ERNESTOBISCEGLIA.COM.AR – POR ERNESTO BISCEGLIA. – Acabamos de cumplir cuarenta años de democracia ininterrumpida en la Argentina. Un hito que, en lugar de ser motivo de celebración plena, nos enfrenta con una verdad incómoda: hemos llegado a este aniversario sin ningún partido político verdaderamente organizado, sin estructuras democráticas que representen genuinamente al pueblo, y con un sistema institucional que se descompone lentamente en manos de una clase dirigente obsoleta, corrupta y desvinculada de la realidad.

El mal de la República Argentina es la desaparición de todo liderazgo. No existe en todo el arco político un solo líder capaz de encarnar las aspiraciones populares. Nadie que transite la escena política reúne las condiciones necesarias para conducir el país hacia una salida de progreso y sustentabilidad.
No hay líderes, porque como diría la frase atribuida a Winston Churchill “El político piensa en las próximas elecciones, el estadista en las próximas generaciones». Todos piensan en lo mediático y lo lucrativo. Existe una gran ceguera respecto del mediano y largo plazo a la luz de los cambios globales. Somos una aldea que se convertirá en la factoría del Nuevo Orden Mundial.
La democracia argentina, lejos de fortalecerse, ha sido víctima de una metástasis progresiva, generada por la permanencia indefinida de una élite política que ha hecho del poder un negocio hereditario. Hemos «monarquizado» la democracia: cargos que se transmiten como títulos nobiliarios, linajes partidarios que viven del Estado mientras la mayoría del pueblo sobrevive en la pobreza. El sistema ha mutado: ya no se trata de representar, sino de perpetuarse.
La mayoría gobernante se dice peronista, pero nos preguntamos: ¿Qué han hecho de aquella advertencia de Perón sobre el “trasvasamiento generacional”?
Ante este panorama, el clima social se enrarece. La distancia entre los gobernantes y los gobernados ha crecido de forma alarmante. La paciencia del pueblo, históricamente resiliente, empieza a agotarse. El riesgo de repetir episodios dramáticos de nuestra historia —o incluso de la historia universal, como la Revolución Francesa— no es descabellado. Cuando las instituciones dejan de representar, los pueblos se levantan. Y resuena desde el fondo de esta historia, otra vez el general Perón advirtiendo: “Los pueblos marcharán con sus dirigentes a la cabeza, o con la cabeza de sus dirigentes”. Estamos cada vez más próximos a que ocurra lo segundo.
Frente a esta crisis de representación, surge una figura olvidada pero vital: el municipio. Allí, en la trinchera más cercana a la gente, donde aún resuenan las voces de los vecinos y se palpan las necesidades reales, puede -y debe- comenzar la reconstrucción del tejido democrático. Lo expuse ya en mi libro La Revolución Municipal: si la Nación se derrumba, el municipio puede ser su arca.

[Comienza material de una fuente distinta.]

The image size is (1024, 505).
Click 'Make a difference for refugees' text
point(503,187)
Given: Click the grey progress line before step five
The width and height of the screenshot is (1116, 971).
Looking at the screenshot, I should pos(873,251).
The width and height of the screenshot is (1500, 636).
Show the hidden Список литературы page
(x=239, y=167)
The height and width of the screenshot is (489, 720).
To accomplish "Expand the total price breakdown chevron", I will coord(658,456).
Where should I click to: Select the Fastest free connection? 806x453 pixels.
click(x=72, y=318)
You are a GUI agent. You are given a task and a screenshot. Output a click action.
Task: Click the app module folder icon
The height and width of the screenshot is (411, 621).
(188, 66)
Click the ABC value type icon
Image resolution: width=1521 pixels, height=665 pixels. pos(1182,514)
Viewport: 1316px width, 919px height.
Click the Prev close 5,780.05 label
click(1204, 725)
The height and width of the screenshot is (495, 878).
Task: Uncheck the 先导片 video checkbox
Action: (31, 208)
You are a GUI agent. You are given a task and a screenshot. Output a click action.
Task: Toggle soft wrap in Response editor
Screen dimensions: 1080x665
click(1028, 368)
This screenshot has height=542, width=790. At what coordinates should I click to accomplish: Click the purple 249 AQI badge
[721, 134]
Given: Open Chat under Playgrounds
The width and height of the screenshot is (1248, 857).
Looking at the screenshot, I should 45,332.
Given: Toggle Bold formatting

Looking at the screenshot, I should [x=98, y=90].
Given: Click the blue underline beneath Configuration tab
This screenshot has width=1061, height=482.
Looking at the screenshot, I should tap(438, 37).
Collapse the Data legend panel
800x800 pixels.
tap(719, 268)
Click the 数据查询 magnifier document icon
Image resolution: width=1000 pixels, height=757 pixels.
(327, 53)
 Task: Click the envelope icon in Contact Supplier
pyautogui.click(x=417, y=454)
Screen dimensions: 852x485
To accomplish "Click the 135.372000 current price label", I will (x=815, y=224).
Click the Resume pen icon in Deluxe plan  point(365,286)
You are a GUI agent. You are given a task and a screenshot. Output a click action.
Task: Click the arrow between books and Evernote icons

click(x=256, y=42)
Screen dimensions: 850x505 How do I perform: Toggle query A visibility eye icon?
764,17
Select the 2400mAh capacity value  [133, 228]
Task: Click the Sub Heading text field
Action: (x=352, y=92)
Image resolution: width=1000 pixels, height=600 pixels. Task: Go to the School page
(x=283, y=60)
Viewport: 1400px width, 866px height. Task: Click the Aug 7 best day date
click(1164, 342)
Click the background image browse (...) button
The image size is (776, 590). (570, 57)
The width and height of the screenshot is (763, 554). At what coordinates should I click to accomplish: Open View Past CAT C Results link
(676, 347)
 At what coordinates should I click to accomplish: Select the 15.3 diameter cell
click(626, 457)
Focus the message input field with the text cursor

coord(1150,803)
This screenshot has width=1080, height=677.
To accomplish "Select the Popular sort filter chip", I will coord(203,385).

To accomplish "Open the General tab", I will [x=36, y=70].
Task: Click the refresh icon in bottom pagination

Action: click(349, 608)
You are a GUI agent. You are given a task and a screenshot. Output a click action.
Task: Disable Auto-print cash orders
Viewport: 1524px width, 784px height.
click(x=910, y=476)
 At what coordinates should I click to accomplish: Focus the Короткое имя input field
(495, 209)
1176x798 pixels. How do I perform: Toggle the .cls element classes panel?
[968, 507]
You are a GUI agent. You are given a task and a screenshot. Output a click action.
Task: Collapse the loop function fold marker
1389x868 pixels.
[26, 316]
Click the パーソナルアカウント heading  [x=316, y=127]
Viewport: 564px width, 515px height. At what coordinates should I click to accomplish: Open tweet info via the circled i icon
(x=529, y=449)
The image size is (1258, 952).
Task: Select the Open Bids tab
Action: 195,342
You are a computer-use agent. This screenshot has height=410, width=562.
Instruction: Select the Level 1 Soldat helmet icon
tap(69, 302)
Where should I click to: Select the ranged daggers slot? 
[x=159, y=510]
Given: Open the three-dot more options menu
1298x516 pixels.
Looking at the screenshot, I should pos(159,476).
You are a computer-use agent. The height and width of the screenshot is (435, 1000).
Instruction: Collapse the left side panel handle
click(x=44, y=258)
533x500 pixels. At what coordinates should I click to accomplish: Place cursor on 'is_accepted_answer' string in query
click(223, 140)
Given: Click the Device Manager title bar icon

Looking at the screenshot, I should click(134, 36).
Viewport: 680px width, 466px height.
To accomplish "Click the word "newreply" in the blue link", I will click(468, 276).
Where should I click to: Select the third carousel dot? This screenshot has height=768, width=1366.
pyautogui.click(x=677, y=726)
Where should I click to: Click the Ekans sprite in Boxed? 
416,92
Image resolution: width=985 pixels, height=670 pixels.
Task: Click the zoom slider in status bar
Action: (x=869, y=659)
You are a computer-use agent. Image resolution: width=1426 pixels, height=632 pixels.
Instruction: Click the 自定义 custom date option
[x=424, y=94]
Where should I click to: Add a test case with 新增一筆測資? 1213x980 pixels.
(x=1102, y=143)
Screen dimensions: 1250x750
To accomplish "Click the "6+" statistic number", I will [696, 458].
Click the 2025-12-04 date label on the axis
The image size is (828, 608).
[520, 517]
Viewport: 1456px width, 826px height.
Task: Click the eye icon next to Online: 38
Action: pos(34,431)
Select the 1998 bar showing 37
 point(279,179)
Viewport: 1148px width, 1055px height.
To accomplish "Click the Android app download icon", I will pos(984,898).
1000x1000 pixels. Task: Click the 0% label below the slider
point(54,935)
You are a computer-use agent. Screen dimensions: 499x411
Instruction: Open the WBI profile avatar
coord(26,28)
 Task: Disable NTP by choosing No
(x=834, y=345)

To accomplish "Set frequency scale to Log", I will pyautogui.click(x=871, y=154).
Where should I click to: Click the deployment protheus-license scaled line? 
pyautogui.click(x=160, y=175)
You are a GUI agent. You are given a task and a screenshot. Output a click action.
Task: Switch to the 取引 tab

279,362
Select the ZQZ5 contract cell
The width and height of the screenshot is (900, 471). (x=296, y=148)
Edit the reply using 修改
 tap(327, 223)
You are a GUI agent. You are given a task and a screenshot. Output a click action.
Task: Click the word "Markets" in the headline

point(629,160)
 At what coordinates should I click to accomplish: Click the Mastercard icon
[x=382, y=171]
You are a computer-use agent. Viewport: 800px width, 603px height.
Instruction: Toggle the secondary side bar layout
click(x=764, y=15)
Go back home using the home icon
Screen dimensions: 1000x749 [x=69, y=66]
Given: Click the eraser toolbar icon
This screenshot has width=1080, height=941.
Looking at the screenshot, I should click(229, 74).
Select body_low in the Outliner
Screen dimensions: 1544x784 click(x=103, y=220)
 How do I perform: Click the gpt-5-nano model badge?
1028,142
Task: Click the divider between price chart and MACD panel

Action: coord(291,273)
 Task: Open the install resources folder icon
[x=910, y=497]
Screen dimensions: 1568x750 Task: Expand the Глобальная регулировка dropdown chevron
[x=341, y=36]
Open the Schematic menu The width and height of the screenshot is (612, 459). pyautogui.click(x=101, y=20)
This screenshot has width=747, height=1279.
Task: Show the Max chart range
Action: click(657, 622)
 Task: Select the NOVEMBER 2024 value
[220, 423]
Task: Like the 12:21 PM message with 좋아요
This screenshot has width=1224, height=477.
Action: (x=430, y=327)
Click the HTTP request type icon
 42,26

La fuerza cívica del país está dormida, pero no muerta, y late en lo local. Allí, donde el anonimato no existe, puede germinar una nueva forma de militancia: participativa, solidaria, sin fines de lucro. Una militancia que reemplace al puntero por el líder social genuino, al operador político por el ciudadano comprometido.
Es desde allí que deben reconstruirse los partidos políticos, o bien crearse nuevas expresiones, más sanas, más cercanas, más honestas. Porque no hay democracia posible sin participación, y no hay participación real sin pertenencia. Y esa pertenencia se construye desde la base, no desde las alturas del poder.
Estamos viviendo el ocaso de una forma de hacer política, pero también el amanecer de otra. Una revolución silenciosa, pero necesaria. Si el Estado nacional se vuelve distante, si las provincias se tornan rehenes del verticalismo partidario, el municipio debe transformarse en la célula madre de una nueva República.
La democracia se salvará desde abajo o no se salvará.